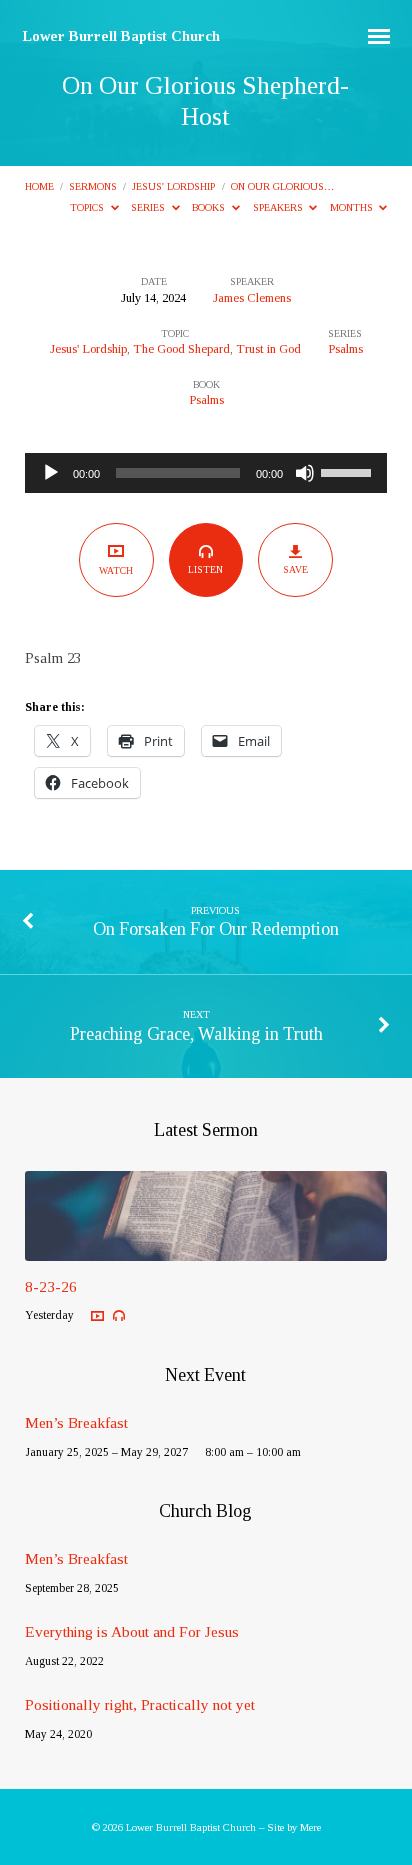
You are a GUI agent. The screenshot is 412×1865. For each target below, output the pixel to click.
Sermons (93, 186)
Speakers (279, 207)
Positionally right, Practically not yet (140, 1704)
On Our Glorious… (282, 186)
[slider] (349, 471)
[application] (206, 473)
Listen (205, 569)
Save (295, 569)
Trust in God (268, 349)
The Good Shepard (181, 349)
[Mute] (305, 473)
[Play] (51, 473)
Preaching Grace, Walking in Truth (196, 1034)
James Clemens (252, 298)
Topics (88, 207)
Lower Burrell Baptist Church (121, 36)
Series (149, 207)
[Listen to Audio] (119, 1316)
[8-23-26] (206, 1249)
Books (210, 207)
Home (39, 186)
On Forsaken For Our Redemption (216, 929)
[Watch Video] (97, 1316)
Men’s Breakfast (76, 1422)
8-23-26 (51, 1286)
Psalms (345, 349)
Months (353, 207)
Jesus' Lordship (173, 186)
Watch (116, 570)
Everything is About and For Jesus (132, 1631)
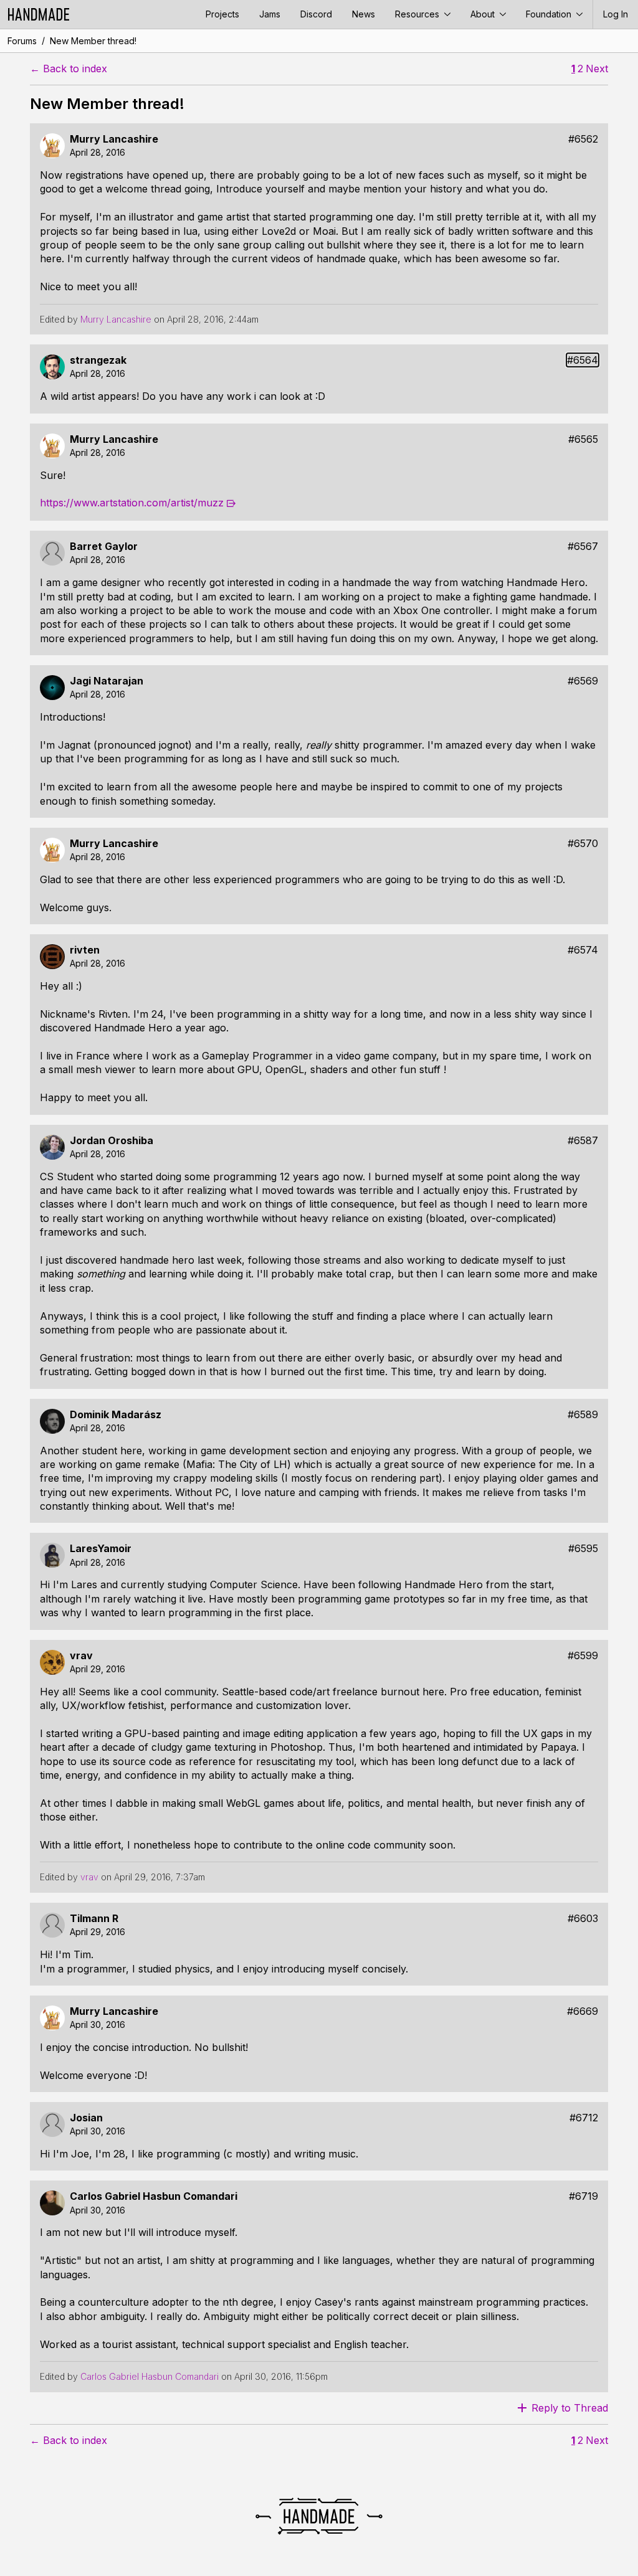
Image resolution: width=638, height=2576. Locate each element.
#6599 (583, 1656)
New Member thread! (93, 41)
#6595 (583, 1549)
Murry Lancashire (114, 139)
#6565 (583, 439)
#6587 (583, 1141)
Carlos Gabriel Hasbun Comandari (153, 2196)
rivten (85, 950)
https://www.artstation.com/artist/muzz (132, 502)
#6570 (583, 844)
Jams (269, 14)
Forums (22, 41)
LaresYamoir (100, 1549)
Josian (86, 2118)
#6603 (583, 1919)
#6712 (583, 2118)
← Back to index (68, 69)
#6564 (582, 360)
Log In (615, 14)
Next (597, 69)
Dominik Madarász (115, 1415)
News (363, 14)
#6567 (583, 546)
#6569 (583, 681)
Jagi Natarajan (106, 681)
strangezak (98, 360)
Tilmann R (94, 1919)
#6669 (582, 2011)
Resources (418, 14)
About (483, 14)
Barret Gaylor (104, 546)
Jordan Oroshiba (111, 1141)
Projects (222, 14)
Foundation (550, 14)
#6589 (583, 1415)
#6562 (583, 139)
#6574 (583, 950)
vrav (81, 1656)
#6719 (583, 2196)
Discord (316, 14)
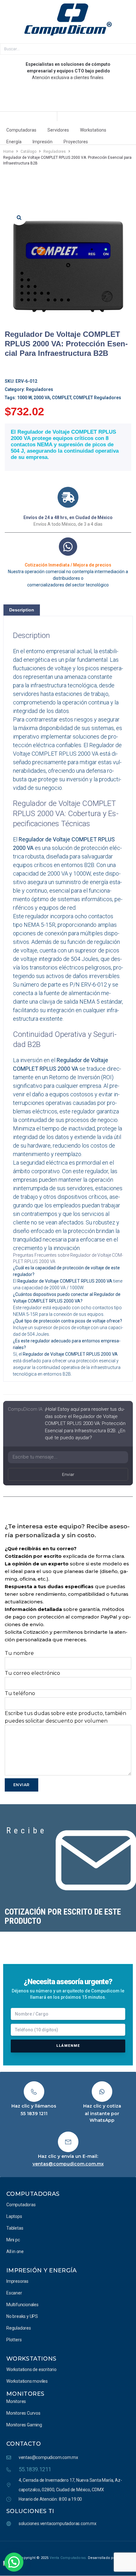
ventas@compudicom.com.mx (68, 2164)
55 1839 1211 (34, 2113)
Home (8, 151)
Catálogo (28, 151)
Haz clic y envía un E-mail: (68, 2156)
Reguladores (54, 151)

★ ★ ★

■ **Exercise aim**
Pictures do not go in the copy. Write out exactly the lines from the line containing "#6719 (583, 2196)" through the last line of the listing.

■ **Exercise result**
#6719 (583, 2196)
Discord (316, 14)
ventas@compudicom.com.mx (68, 2164)
55 1839 1211 (34, 2113)
Home (8, 151)
Catálogo (28, 151)
Haz clic y envía un E-mail: (68, 2156)
Reguladores (54, 151)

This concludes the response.